_Activity_
Copy out each line featuring the string "height" from the entries beneath.

Dataset entries:
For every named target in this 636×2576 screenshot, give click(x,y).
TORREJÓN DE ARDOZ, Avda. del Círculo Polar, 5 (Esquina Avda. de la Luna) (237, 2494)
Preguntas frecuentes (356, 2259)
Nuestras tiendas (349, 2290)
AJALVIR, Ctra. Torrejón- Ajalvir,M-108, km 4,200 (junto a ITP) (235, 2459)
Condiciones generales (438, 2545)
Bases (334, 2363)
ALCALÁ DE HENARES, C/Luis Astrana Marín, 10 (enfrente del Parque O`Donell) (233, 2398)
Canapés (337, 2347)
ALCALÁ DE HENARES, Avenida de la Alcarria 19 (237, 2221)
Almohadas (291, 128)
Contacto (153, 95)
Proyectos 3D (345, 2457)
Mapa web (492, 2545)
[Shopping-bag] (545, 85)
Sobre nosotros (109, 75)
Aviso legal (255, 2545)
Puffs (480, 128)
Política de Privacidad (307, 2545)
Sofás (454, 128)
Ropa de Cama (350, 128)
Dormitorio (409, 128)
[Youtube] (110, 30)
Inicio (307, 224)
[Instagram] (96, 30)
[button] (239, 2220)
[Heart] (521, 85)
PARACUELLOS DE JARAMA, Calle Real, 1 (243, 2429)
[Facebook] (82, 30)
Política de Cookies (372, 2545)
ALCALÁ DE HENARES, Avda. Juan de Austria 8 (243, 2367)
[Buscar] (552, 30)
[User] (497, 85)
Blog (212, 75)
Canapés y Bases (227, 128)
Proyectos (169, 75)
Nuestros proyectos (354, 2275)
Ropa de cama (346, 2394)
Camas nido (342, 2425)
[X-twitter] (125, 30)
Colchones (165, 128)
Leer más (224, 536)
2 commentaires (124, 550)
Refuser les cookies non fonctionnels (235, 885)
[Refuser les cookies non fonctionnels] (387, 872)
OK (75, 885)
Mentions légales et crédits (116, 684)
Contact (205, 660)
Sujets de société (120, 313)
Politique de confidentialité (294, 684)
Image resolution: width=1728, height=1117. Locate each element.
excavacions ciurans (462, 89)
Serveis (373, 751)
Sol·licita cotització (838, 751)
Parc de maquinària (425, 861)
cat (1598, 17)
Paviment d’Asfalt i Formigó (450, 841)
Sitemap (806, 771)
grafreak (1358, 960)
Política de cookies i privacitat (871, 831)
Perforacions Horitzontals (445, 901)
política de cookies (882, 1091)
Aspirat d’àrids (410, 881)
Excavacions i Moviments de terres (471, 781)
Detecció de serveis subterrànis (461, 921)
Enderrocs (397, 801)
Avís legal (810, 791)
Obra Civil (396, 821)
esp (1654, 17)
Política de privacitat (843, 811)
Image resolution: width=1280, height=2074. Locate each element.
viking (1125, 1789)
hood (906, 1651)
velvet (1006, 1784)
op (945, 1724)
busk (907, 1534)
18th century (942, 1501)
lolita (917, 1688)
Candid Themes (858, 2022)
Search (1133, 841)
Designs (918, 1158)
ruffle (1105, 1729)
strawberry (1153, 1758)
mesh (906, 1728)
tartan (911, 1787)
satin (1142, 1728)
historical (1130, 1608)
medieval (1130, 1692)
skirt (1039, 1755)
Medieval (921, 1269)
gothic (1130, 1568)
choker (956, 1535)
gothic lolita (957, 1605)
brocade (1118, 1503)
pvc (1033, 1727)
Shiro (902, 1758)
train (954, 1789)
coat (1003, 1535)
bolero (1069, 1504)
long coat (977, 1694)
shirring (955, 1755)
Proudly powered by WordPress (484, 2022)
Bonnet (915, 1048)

_Response_
Image resolution: width=1728, height=1117. Locate each element.
Image resolution: width=1280, height=2074. Locate each element.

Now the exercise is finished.